Novartis argued the inventive concept was a swallowable film-coated tablet containing a high load of deferasirox with the claimed excipients, but without sodium lauryl sulphate and lactose, with higher bioavailability compared to Exjade®, and that could be taken with food rather than an empty stomach, the latter of which was only raised in closings. Teva's inventive concept was simply a film-coated tablet formulation with an amount of 45-60% deferasirox.

HHJ Hacon found that because bioavailability and reduced food effect were not set out in the claims of the patents, Novartis could not import these features into in the claims or the inventive concept even if the skilled team reading the patent description would regard them as the most significant technical insight. The reason for this was that the inventive concept of a claim cannot encompass matter which forms no part of the invention as a whole[3].

The judge further found that the relevant question was whether it was obvious at the priority date to make a swallowable tablet as claimed and "nothing more than that"[4]. Matter not within the claim is irrelevant to the assessment of the third and fourth Pozzoli steps. If a product is obvious over a piece of prior art, the validity of a claim to that product cannot be salvaged by pointing to an unexpected "bonus effect" experienced when the product is used, even if it is the "clever bit" as Novartis argued[5]. HHJ Hacon devised his own inventive concept as,

"a swallowable film-coated tablet containing deferasirox in an amount between 45% and 60% of total weight and (subject to variation in conformity with the skilled person's common general knowledge) containing (i) microcrystalline cellulose, (ii) crospovidone, (iii) povidone, (iv) poloxamer 188, (v) colloidal silicon dioxide and (vi) magnesium stearate, and containing no SLS or lactose."[6]

No infringement by Teva

Teva's application for a declaration of non-infringement turned solely on the percentage content of deferasirox in Teva DFX, as outlined in its inventive concept. Novartis's construction of "total weight" which included the tablet coating was favoured by the judge.
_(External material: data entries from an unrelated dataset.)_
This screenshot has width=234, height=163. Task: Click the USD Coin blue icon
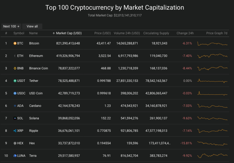pyautogui.click(x=15, y=93)
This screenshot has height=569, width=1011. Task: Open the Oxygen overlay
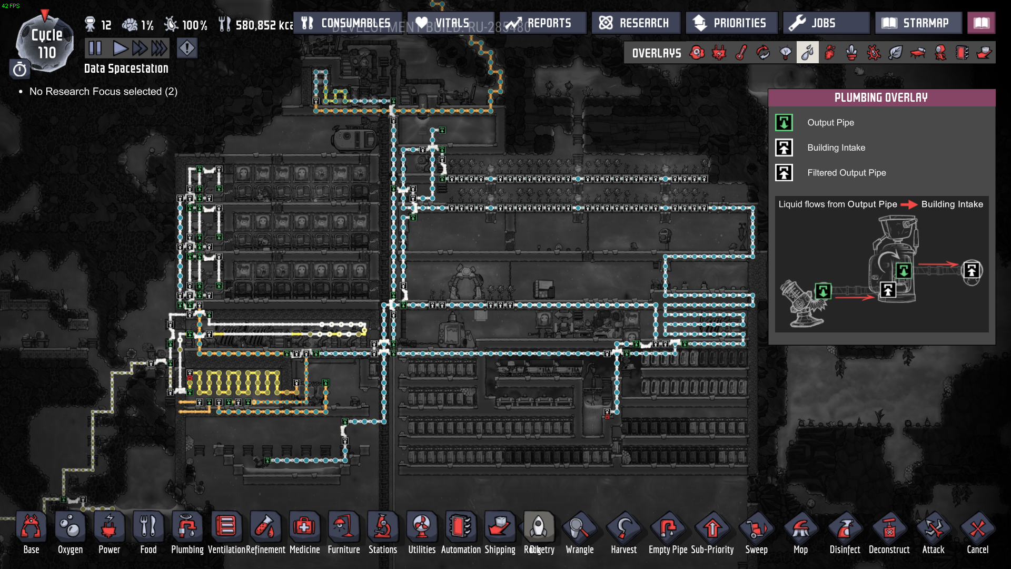(697, 53)
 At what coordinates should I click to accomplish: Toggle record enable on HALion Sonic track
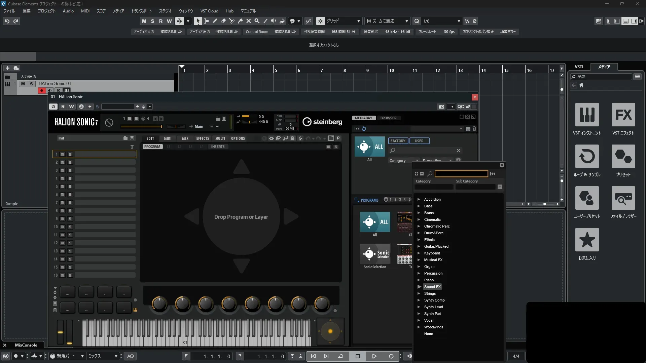(42, 90)
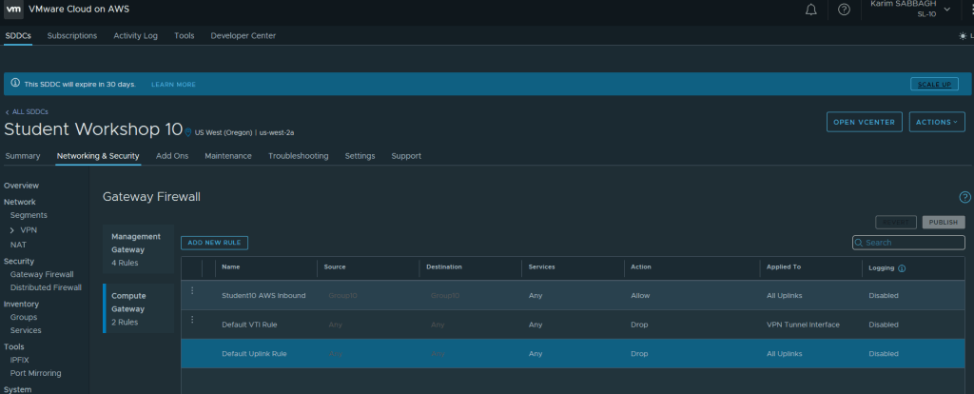Open row menu for Student10 AWS Inbound
The image size is (974, 394).
[192, 291]
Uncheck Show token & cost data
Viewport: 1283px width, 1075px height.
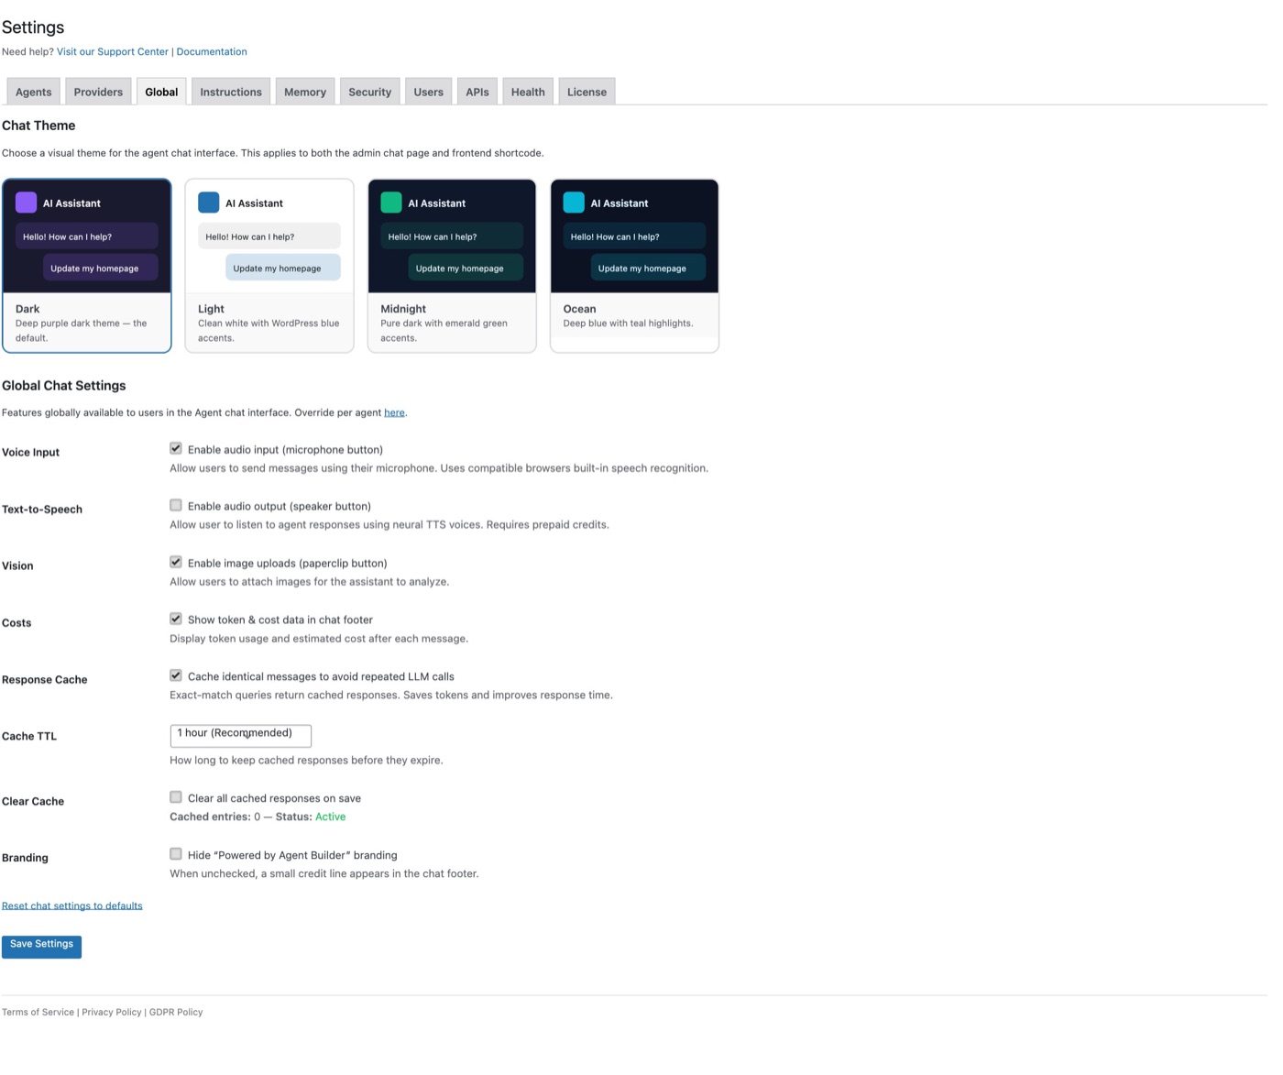[x=176, y=620]
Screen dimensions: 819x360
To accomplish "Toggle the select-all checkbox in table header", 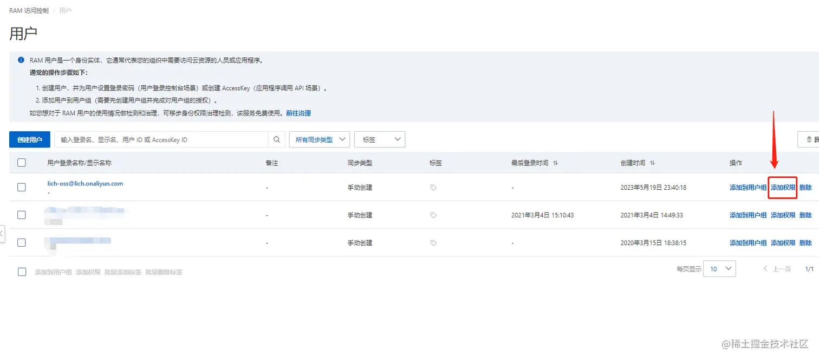I will pos(22,162).
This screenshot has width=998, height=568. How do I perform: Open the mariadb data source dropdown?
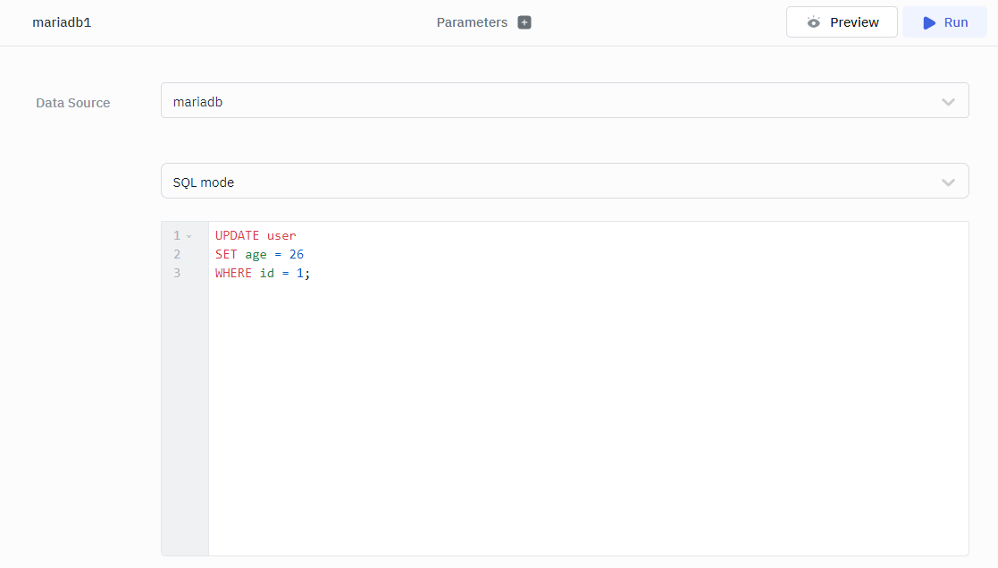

However, as the amount of deferasirox in Teva DFX was, at its lowest, above the claimed range of 45-60%[7], Teva was outside of the patented claims on normal construction.

On the basis of the judge's inventive concept, and having considered the Actavis questions[8], the variant could not be substantially the same as the inventive concept unless it strictly complied, and thus there was no finding of equivalence.

[1]Hospira UK Ltd v Genentech Inc [2014] EWHC 3857 (Pat), [127].

[2] [180].

[3] s.125(1) of the Patents Act 1977; Conor Medsystems Inc v Angiotech Pharmaceuticals Inc [2008] UKHL 49, [17]; Actavis UK Ltd v Eli Lilly & Co. [2017] UKSC 48, [65].

[4] [78].

[5]Regen Lab SA v Estar Medical Ltd [2019] EWHC 63 (Pat), [222].

[6] [217].

[7] The exact figures of deferasirox in Teva DFX were treated as confidential.

[8]Actavis UK Ltd v Eli Lilly & Co [2017] UKSC 48.